二次元では、なかった感覚に頭が追いつかない。
「そんなこと言って、恥ずかしいんでしょう? くす、可愛いねっ」
「ひゃいっ!?」
思わず変な声が出た。
人は抱きしめられると変な声が出るというわけはない。この謎の状況とこのあったばかりのこの方が私をそうさせるんだ。

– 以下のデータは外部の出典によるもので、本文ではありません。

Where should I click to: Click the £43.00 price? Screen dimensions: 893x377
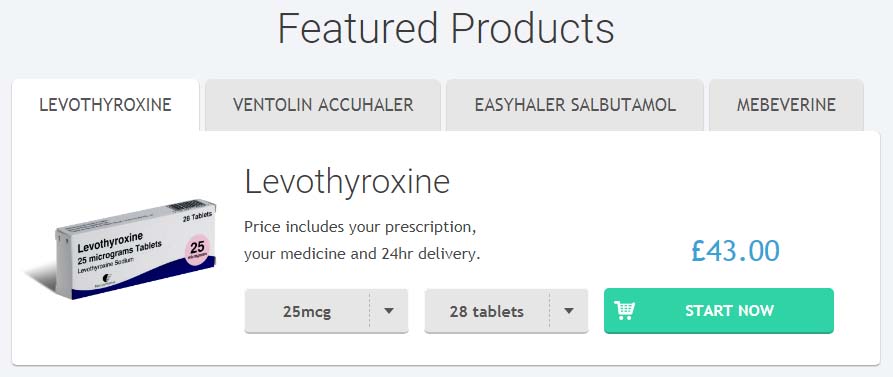(736, 251)
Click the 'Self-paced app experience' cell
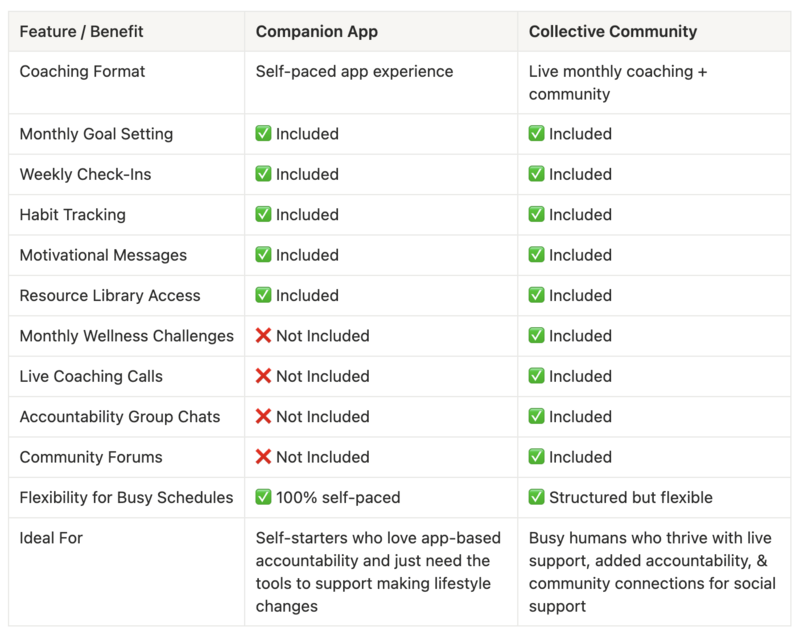This screenshot has height=635, width=800. 354,72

「反応まで可愛い。飛鳥に聞いてた娘と随分違うのね?」
「へ? 飛鳥?」
「ちょっと咲良姉さん、海佳を起こすのにどれだけ時間かかってーーって何してるのよ! まさか、海佳の毒牙に姉さんが!?」
「え、飛鳥?」
「あらら、もうそんな時間に? 急いで着替えないと。海佳ちゃんも、飛鳥も急いでね」
「ちょっと咲良姉さん!? もうっ、自由なんだから……」
咲良さんは飛鳥が入ってきて聞き捨てならないことを言ってもスルーして私を解放して慌てて部屋を出ていった。
「あ、あの……」
「とりあえず、これに着替えて。言いたいこととか知りたいこととか色々とあると思うけど、それについてはまた後で話すから」
「うん……分かった。着替えれば良いんだよね?」
「……えぇ」
何となく気まずくて私は反抗することもなく頷いてしまう。
とりあえず今はベッドの上に置かれた制服一式に私は着替えることにした。
「……相変わらず体細いのね。羨ましいわ」
「そ、そんなことないよ……? 飛鳥の方がスラッとしてて制服似合ってて可愛いよ?」
「は、はぁ!? な、ななな、何どさくさに紛れて口説いてるのよ! このドスケベ!」
「へ? 別に私はそんなつもりじゃ……」
「もう、良いから早く着替えてよね! こっちはあんたが着替えるのを待ってあげてるんだから」
「は、はい……ごめんなさい」
「ふ、ふん! 別に良いわよ、別に!」
私は別にそんなつもりはなかったのに飛鳥の制服姿を褒めたら怒られた。
でも本当に可愛い、真っ赤な顔して怒っても飛鳥は可愛いままだった。
ドキドキはするけど、それは何か違った。
上手く言えないけど、小さい頃に一度振られたせいかな?
「着替え、終わった?」
「うん、終わったよ」
「そう、よし。じゃあ行きましょ。朝ごはんを食べる時間がなくなっちゃうわ」
「はーい」
私の着替えが終わったのを確認すると飛鳥が先に部屋を出て、私も後に続いた。